- **SHORT TASK 1**: Replace "plus icon" with "add icon" in the records from the line with "The width and height of the screenshot is (933, 711)." to the line with "click(332, 3)", and write out those lines again with nothing else changed.

- **DOCUMENT EXCERPT**:

# Forum General General Discussion  disrespect to Russian culture!

## Артемида

when i visited Masterrusian for the first time i ve noticed one strange thing -  *Leo* Tolstoy, while his real name was Lev actually. I forgot about this, but recently i got acquainted with portugues translation of War and Peace...again *Leon* Tolstoy, Andrew Bolkonski, Peter Bezukhov and so on, it's appreared that in Italian translation situation is the same, moreover Italians know only *Theodoro* Dostoievski. Also in all translations there s something strange with women sirnames - Natasha *Rostov* for example, i was really shocked. 
Why people dont respect russian culture? what for to translate names? and do other countries use the same method of translation?

----------


## Niamh

I don't think it's intentional disrespect! Sure you say ГИТЛЕР instead of Hitler and Hamlet takes G too. However name changing gets right on my t!ts too.

----------


## Старик

Many christian names have their roots in the (Latin) bible and developed different forms in different languages. Therefore it is not completely wrong to "translate" names (John, Jean, Johannes, Иван). But today it is done less often then in former times (that's at least my impression). 
About male / female forms of Russian surnames: For foreigners who are not familiar with Russian naming conventions it would often be confusing if two married persons have different surnames. Therefore some translaters decide to use only one (i.e. the male) form.
I don't think that it shows disrespect for Russian culture.

----------


## MasterAdmin

I do not think it's disrespect. Oftentimes it's simply impossible to immitate pronunciation of other languages and people are trying to find a way that works and means something for them.

----------


## Zhenya

How is changing some of the names disrespect pf the whole culture? Here in Sweden (where I am at the moment) they spell it Solzjenitsyn, and Pusjkin, because of the language special pronouciationrules...It is hardly discrespectful to adapt foregin names and places so that the natives can pronounce and say it. Same in all countries, everyone has their own way of saying things  ::  It is no more an issue of respect to say Швеция, than it is to say f.e Leo Tolstoy

----------


## Camel

Да.. Во наглые. Все нашу страну называют либо Россия либо Руссия а вы "Раша"  ::

----------


## JJ

Китайцы, наверно, тоже обижаются - они ведь "хань" и живут в Чжунго, а их - "китайцы", "Китай"....  ::

----------


## Dogboy182

Theres this russian guy at my work and his name is Ivan but he insists everyone calls him jhon. I guess he's disrespecting himself?

- **THE INPUT**:
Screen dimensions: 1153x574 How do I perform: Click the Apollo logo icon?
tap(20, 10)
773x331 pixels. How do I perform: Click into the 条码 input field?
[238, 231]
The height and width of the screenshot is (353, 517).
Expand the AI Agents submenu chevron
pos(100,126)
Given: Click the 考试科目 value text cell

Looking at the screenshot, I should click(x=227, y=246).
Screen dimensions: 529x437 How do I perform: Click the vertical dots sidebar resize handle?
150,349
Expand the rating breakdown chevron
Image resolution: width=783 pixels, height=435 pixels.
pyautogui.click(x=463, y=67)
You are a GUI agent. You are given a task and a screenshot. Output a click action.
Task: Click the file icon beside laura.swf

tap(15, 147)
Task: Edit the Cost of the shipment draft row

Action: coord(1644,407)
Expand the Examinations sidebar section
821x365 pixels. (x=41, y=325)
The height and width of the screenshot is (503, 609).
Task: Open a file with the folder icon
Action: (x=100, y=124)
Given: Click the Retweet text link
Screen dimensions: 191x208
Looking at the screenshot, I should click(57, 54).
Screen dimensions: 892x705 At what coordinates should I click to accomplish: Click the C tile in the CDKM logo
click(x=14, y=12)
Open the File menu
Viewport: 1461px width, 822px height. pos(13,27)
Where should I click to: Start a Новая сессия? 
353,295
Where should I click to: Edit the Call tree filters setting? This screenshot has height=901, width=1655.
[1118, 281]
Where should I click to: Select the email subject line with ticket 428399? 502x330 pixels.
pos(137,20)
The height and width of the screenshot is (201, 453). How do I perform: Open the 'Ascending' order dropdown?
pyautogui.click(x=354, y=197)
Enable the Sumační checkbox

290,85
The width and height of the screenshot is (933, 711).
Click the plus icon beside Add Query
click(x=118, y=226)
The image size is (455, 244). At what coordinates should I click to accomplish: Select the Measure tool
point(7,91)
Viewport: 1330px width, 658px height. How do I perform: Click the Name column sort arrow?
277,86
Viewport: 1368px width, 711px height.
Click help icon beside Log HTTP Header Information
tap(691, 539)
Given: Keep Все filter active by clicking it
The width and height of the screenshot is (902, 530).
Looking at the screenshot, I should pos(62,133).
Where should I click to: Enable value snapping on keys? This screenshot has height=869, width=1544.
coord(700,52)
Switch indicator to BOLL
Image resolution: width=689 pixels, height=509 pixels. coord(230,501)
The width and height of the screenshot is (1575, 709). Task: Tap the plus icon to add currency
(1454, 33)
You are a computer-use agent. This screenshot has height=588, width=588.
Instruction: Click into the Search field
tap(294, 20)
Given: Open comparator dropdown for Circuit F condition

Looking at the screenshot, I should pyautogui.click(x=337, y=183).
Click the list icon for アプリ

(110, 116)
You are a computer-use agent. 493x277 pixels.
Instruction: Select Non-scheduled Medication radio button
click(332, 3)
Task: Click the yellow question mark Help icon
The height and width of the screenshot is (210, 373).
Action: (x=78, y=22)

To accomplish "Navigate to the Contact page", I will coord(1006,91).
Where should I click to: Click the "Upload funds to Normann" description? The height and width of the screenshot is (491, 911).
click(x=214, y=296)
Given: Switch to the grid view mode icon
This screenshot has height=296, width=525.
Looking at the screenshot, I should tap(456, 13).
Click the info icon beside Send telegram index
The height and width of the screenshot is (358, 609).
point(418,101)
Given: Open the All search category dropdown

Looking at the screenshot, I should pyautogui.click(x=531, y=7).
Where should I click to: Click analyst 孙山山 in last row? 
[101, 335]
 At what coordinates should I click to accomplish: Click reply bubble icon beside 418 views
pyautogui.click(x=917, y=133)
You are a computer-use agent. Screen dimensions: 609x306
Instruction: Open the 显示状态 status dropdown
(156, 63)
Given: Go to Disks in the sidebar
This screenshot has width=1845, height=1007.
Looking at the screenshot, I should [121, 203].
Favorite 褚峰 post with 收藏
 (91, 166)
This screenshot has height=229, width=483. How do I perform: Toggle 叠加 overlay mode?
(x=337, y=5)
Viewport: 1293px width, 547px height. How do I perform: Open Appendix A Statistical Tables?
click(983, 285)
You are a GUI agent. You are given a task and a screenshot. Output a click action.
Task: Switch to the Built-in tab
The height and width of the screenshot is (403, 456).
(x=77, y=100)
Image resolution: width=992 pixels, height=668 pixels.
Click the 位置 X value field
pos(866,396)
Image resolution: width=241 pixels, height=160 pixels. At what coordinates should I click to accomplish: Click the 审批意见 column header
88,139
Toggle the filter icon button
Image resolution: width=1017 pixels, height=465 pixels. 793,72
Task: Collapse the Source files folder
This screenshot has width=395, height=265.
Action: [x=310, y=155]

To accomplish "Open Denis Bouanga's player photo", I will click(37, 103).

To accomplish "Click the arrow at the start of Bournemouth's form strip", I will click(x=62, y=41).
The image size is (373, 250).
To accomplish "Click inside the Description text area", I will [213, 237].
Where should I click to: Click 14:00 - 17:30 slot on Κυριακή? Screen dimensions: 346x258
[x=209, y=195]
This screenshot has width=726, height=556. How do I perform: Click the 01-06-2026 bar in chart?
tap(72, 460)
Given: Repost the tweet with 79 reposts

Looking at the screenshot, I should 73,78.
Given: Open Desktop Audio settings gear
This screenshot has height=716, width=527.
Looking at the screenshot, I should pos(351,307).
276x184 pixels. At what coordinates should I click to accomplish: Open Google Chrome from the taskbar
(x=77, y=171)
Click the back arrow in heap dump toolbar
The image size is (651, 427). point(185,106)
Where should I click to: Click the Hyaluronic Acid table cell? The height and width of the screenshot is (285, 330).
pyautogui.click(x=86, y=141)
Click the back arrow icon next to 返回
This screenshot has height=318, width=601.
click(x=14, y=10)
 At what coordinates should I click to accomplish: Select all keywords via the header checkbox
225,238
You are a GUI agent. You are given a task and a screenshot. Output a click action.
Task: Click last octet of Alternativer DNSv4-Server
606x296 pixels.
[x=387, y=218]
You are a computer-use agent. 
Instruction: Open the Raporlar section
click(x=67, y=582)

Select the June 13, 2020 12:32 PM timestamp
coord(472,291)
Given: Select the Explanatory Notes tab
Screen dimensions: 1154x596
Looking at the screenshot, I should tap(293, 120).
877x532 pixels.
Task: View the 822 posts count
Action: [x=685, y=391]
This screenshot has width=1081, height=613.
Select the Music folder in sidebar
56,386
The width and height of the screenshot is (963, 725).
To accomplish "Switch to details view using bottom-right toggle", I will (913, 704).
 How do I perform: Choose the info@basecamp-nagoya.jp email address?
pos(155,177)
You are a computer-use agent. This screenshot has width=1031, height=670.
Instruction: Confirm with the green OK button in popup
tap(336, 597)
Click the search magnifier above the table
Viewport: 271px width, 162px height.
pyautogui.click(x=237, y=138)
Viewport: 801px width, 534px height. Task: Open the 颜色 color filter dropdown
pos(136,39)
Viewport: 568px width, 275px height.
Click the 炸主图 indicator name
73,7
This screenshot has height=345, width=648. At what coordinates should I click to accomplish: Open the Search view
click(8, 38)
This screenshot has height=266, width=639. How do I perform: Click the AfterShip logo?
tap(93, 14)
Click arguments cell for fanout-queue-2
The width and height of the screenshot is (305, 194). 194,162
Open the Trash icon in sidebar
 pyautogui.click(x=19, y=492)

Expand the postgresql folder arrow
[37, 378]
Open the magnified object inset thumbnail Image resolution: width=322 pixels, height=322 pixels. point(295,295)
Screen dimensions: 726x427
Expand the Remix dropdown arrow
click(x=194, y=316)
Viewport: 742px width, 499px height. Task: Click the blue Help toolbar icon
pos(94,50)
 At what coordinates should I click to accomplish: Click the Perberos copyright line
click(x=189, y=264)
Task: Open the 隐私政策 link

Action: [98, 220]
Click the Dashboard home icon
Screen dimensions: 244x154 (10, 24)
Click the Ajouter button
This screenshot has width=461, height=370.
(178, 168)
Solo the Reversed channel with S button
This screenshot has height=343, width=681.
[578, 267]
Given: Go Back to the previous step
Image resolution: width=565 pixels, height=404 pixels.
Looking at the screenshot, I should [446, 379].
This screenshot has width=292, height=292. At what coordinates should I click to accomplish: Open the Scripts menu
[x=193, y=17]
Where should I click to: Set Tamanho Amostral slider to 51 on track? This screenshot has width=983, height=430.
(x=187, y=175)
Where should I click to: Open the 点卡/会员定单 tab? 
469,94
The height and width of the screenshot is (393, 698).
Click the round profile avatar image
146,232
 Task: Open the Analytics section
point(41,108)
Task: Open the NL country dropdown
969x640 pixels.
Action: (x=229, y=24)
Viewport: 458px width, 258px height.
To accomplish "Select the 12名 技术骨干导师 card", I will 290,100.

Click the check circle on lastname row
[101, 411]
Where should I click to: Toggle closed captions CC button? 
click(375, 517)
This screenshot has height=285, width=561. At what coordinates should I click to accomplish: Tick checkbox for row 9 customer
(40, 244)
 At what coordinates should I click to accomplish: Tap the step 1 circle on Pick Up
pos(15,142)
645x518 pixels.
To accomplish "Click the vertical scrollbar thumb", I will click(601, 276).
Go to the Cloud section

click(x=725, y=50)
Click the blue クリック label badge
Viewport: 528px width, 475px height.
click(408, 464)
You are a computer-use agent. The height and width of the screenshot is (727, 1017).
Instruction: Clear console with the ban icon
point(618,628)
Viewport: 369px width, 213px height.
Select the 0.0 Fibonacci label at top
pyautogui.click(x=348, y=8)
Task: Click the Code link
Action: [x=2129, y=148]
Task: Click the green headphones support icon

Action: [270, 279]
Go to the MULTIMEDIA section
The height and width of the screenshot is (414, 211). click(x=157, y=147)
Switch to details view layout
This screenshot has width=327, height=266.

- **SHORT TASK 2**: Carry the forum thread on translating Russian names forward from the point where it stops.

- **OUTPUT 1**:
The width and height of the screenshot is (933, 711).
Click the add icon beside Add Query
click(x=118, y=226)
The image size is (455, 244). At what coordinates should I click to accomplish: Select the Measure tool
point(7,91)
Viewport: 1330px width, 658px height. How do I perform: Click the Name column sort arrow?
277,86
Viewport: 1368px width, 711px height.
Click help icon beside Log HTTP Header Information
tap(691, 539)
Given: Keep Все filter active by clicking it
The width and height of the screenshot is (902, 530).
Looking at the screenshot, I should pos(62,133).
Where should I click to: Enable value snapping on keys? This screenshot has height=869, width=1544.
coord(700,52)
Switch indicator to BOLL
Image resolution: width=689 pixels, height=509 pixels. coord(230,501)
The width and height of the screenshot is (1575, 709). Task: Tap the add icon to add currency
(1454, 33)
You are a computer-use agent. This screenshot has height=588, width=588.
Instruction: Click into the Search field
tap(294, 20)
Given: Open comparator dropdown for Circuit F condition

Looking at the screenshot, I should pyautogui.click(x=337, y=183).
Click the list icon for アプリ

(110, 116)
You are a computer-use agent. 493x277 pixels.
Instruction: Select Non-scheduled Medication radio button
click(332, 3)

- **OUTPUT 2**:
----------


## mountain girl

I don't think that people who change Russian surnames to the male form in English mean it disrespectfully.  My Russian teacher back in high school remembered when he was called to enrollment services and had to explain that 2 new Russian students really were brother and sister even though their last names weren't exactly the same.  They weren't going to enroll the students because they thought they were lying about being siblings in order to enroll in our district using the same address.  Keeping male and female surnames is difficult in the US where people are not used to it and it can cause confusion.

----------


## Dogboy182

Mountain girl from seattle? Me too. Exept, there are not any mountains in seattle. Unless of course you are lying and you are really from the seattle tacoma metropolitan area. In which case you live in a city like renton, or puyalup even! So, are you from the mountains or from the city? 
Also, about the names. Yea its no big thing. Some names are diffrent in diffrent languages.

----------


## mountain girl

Ok, you're right.  There's no mountains in Seattle, just lots of hills and water.  I'm from Mukilteo/unincorporated Snohomish county area and like spending my free time rock climbing and hiking in the mountains (hence the name mountain girl).  After I graduate from school I'll probably get a job in the city of Seattle.  Are you from right in the city?

----------


## Dogboy182

No, I'm from the Auburn, Kent, Federal way Area. (AKA area code 253!!)

----------


## Scorpio

Calling Tolstoy "Leo" became a tradition. But these traditions are totally illogical.
I'll prefer to see "Lev Tolstoy", "Fyodor Dostoyevsky", "Pyotr the Great" (not Peter), "Nikolay II" (not Nicholas), etc.

----------


## Zhenya

> Китайцы, наверно, тоже обижаются - они ведь "хань" и живут в Чжунго, а их - "китайцы", "Китай"....

  точно... 
[/quote]"Nikolay II" (not Nicholas) 

> Ok this one is doubtfull for me, I think that choosing "Nicholas" is just pushing it, it sounds silly to. Just like all biblical names sound very silly when made "Mary" instead of Maria, John instead of Josef and so on...

----------


## Zhenya

hm....reversed quoting...

----------


## Артемида

> Many christian names have their roots in the (Latin) bible and developed different forms in different languages. Therefore it is not completely wrong to "translate" names (John, Jean, Johannes, Иван). But today it is done less often then in former times (that's at least my impression).

 just imagin, you are reading russian folk tale and see such names: Johannes Zarevitsch(or even Kaiser), and you think that this is normal? People will absolutely forget that they are reading RUSSIAN story, it's nonsence! I was shocked also because nothing like this happens in russian translations. Пётр Джонс - if i saw this in a book, i would think that translator is a bit crazy.(with exception that it would be evident that the charachter was connected with russia/russians, was half russian, etc)   

> For foreigners who are not familiar with Russian naming conventions it would often be confusing if two married persons have different surnames.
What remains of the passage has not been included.